There are many issues with widespread bipartisan agreement that never go anywhere, for example limiting corporate money in campaigns and making gerrymandering illegal. As a surprise to no one, Congress is the bottleneck on these issues and many, many more. If the people on both sides generally agree for years and years, and Congress still doesn’t do anything about it, then that’s a structural governance problem.
For stuck issues like these, we should have a citizen-led path to amend the Constitution as a solution to this governance problem. Now I fully agree that it should be super hard to amend the Constitution, and so we could make this path just as hard as the Congress-led one.1
The current Congress-led path is two-thirds of both houses need to propose an amendment and then three-fourths of state legislatures need to ratify it.2 A citizen-led path could similarly require two-thirds of states to propose an amendment (via something like signature campaigns within those states) and then a nationwide three-fourths vote to ratify it.3 In other words the thresholds could be similar, just put directly in the hands of the people. You would still need most red and blue states working together to pass an amendment, such that nothing could pass without super-majority bipartisan support. That is, a super high bar.
There are a lot of interesting structural reform proposals out there, but most require new Constitutional amendments to have lasting staying power.4 To really unlock the possibilities for those, we need a citizen-led amendment path in place first.
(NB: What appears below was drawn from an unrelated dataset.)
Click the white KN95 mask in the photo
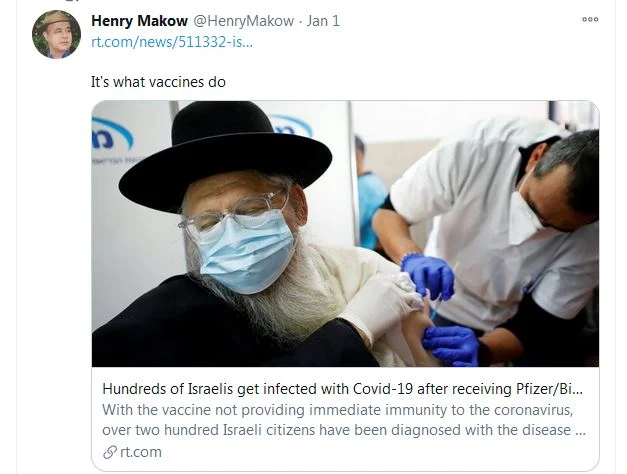The image size is (627, 474). point(524,218)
Of course, we would need an amendment using the old way to get this new way in place.5
Congress won’t reform itself, but a citizen-led amendment path could.
I’d also argue the current path is too hard, but I’m ignoring that for now since it is independent of this argument.
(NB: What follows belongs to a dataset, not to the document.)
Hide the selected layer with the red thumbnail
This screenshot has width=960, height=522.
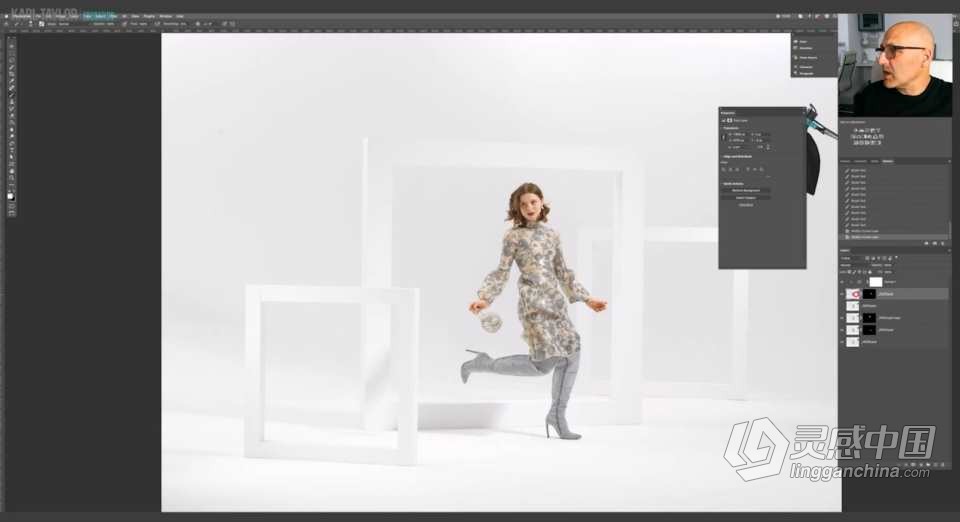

There is technically also a path for state legislatures to call a constitutional convention, but it’s never been used and it still routes through legislatures and representatives rather than citizens directly.
Signature campaigns could mimic current processes of how citizen-led ballot initiatives work, but there are other options (including non-signature-based options) as well.
A few examples of interesting structural reforms likely requiring an amendment to be long-term effective are increasing the number of representatives, term limits, and rank-choice voting.
This type of citizen-led amendment path has been proposed as a Consitutional amendment in the past and hasn’t gone anywhere either, but at some point we may reach a breaking point where something like this could take hold.